Schalungstechnik: Innovativ und wirtschaftlich in die Zukunft
Schalungssysteme sind vielfach bewährt und enthalten Speziallösungen für alle üblichen Aufgaben und zur raschen Herstellung ganzer Bauteile. Trotzdem finden die Systementwickler und -anbieter immer wieder neue Ansätze, um die Montageeffizienz weiter zu steigern.
Vor dem Hintergrund des hohen Kostendrucks im Bauwesen muss der Arbeitsaufwand für Schalarbeiten optimiert und möglichst gering gehalten werden. So entfallen knapp ein Drittel der Rohbaukosten größerer Gebäude und Industriebauten auf die Schalarbeiten, und circa 50 Prozent der Gesamtlohnkosten werden ebenfalls durch den Schalungsaufwand verursacht. Aus diesem Grund gilt dem Schalungsbau auf der Suche nach Einsparungspotenzial besondere Aufmerksamkeit.

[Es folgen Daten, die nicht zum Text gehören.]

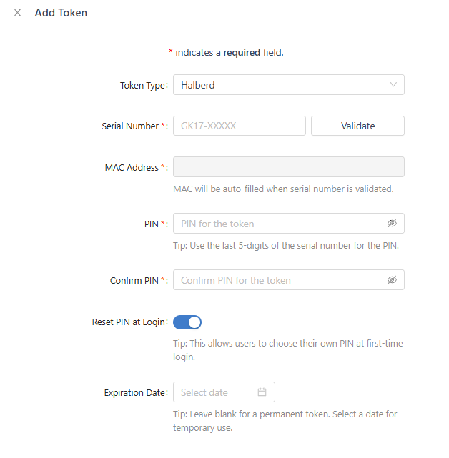Open the Expiration Date picker field

point(216,392)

Tendenziell werden immer größere Schalungselemente eingesetzt, um den spezifischen Stundenaufwand je Quadratmeter Schalung weiter zu senken. Da sich aber mit großflächigen Systemschalungen nicht alle maßlichen Erfordernisse der Gebäudekonstruktion bewältigen lassen, gilt ein weiteres Augenmerk der Entwicklung spezialisierter Anschlüsse, Passstücke sowie diverser Sonderlösungen.

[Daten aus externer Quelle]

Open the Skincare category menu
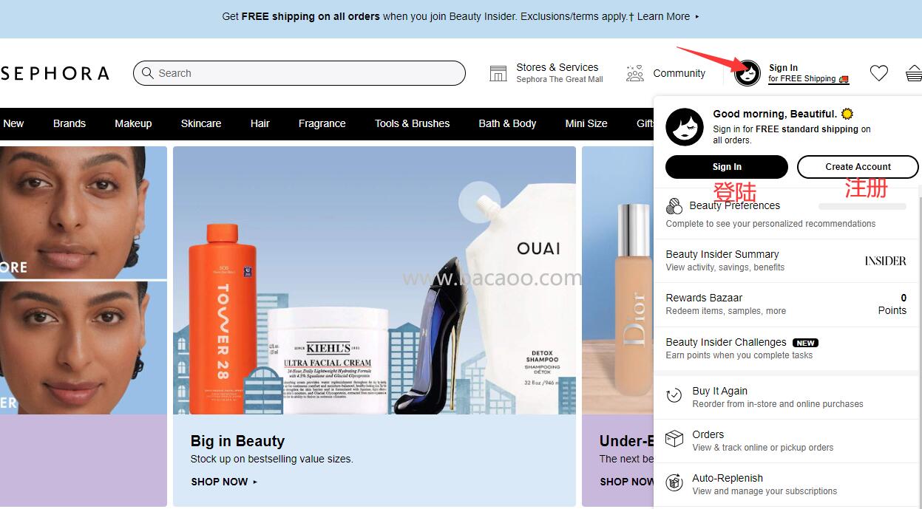pyautogui.click(x=201, y=123)
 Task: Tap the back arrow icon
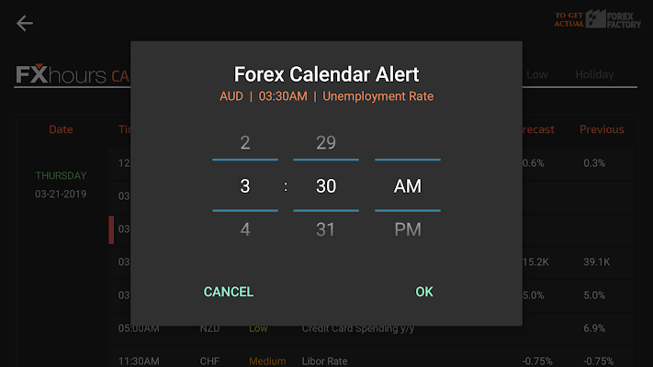coord(25,23)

Untersuchungen und methodische Vergleiche zum effizienten Schalungseinsatz bei häufig vorkommenden Sonderaufgaben im Hochbau haben gezeigt, dass die Verwendung von hochentwickelten Sonderlösungen der Schalungsanbieter oft kostengünstiger als die individuelle Konstruktion auf der Baustelle ist (z. B. Matthias Schurig, Masterarbeit zum effizienten Schalungseinsatz, Weimar 2005). Der Kostenvergleich beider Varianten verlangt aber eine ganzheitliche Betrachtung des Schalungsprozesses.Dabei darf der Blick nicht ausschließlich auf den Kosten der Schalungsmiete liegen, sondern muss auch das zeitliche Einsparungspotenzial der Lösung beachten. Es zeigte sich u. a., dass die betrachteten Sonderlösungen der Schalungsanbieter ihren wirtschaftlich sinnvollen Einsatz bereits nach wenigen Wiederholungsfaktoren erreichten. Voraussetzung ist allerdings, dass die Systemlösung allein die entsprechende Funktion erfüllen kann und keine zusätzlichen Konstruktionen auf der Baustelle erforderlich sind.

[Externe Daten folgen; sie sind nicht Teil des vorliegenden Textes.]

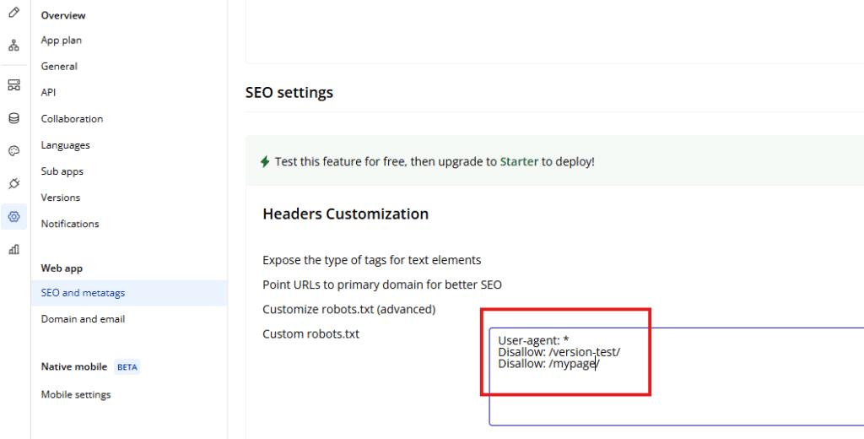Image resolution: width=864 pixels, height=439 pixels.
Task: Open the Logs chart icon
Action: (14, 249)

Schalungsvormontage und Fertigservice
Die Großen der Branche verstehen sich schon lange als Komplettanbieter, deren Portfolio neben den jeweiligen Schalungssystemen einschlägiges Know-how und umfassende Ingenieurdienstleistungen enthält. Durch gezielte Spezialisierung werden Problemlösungen für komplexe Projekte und Architekturen mit komplizierten, unkonventionellen Geometrien angeboten und gleichzeitig Technologie, Rationalisierung und Wirtschaftlichkeit vorangetrieben.
Ein aktuelles Beispiel ist die Stahlbetonverbundkonstruktion der neuen grenzüberschreitenden Rheinbrücke zwischen St. Margrethen, Schweiz und Lustenau in Vorarlberg. Ihre außergewöhnliche Formgebung stellte hohe Anforderungen an die Schalungstechnik, alle Oberflächen sollten zudem in Sichtbetonqualität ausgeführt werden. Die Brücke hat inklusive Vorlandtragwerken eine Länge von 275 Meter. Insgesamt hat das ausführende Unternehmen, die Strabag AG, 9.000 m³ Beton verbaut. Das Bauprojekt verdeutlicht das umfangreiche Leistungsspektrum des Doka-Fertigservice.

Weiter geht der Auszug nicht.